The strange allure of the image resides in this revealed furtiveness. The viewer registers the men’s fear — as well as their need to not appear too afraid. Such a perceived overreaction might prove incriminating to friends and family members opening their newspapers the next morning. After all, what’s to hide — just a bit of a bar brawl. Embodying the paradox of exposure and enclosure, the symmetry intensifies the actual tightening and tensing of bodies by forcing them into such overly precise iconography. Symmetry thus reads as a kind of straightjacket, one that articulates the sensation of emotional compression surely felt by Charles and Arthur as they cringed from the camera’s pursuit. Rather than serving the beautiful, an ideal of physical and moral balance, the symmetry at work is a force of restriction, of intimidation.

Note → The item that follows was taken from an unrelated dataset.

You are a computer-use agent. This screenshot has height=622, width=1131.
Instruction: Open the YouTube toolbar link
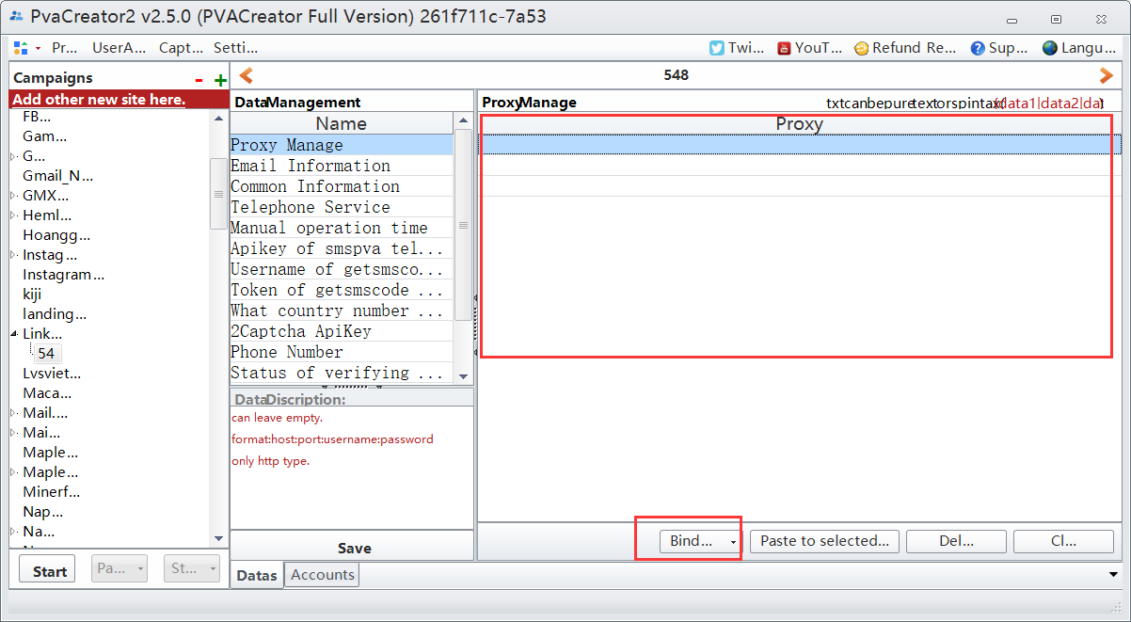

A paparazzi, avant le lettre, Weegee stalked damage and distress and played it as he found it — disarrayed and raw. Yet in this photograph he drew on the polite aesthetics of the academy to expose not only his subjects but, via his classical touch, something of the nature of his craft — how the hunter corners his prey.

Single Point Perspective is an occasional series from Hyperallergic Weekend that features texts about single works of art and the currents they ride on.

Weegee: Murder Is My Business continues at the International Center of Photography (1133 Sixth Avenue, Midtown, Manhattan) through September 2.

Albert Mobilio is a poet, critic, and an editor at Hyperallergic. He is the recipient of an Andy Warhol Arts Writers Grant, MacDowell Fellowship, Whiting Award, and the National Book Critics Circle award...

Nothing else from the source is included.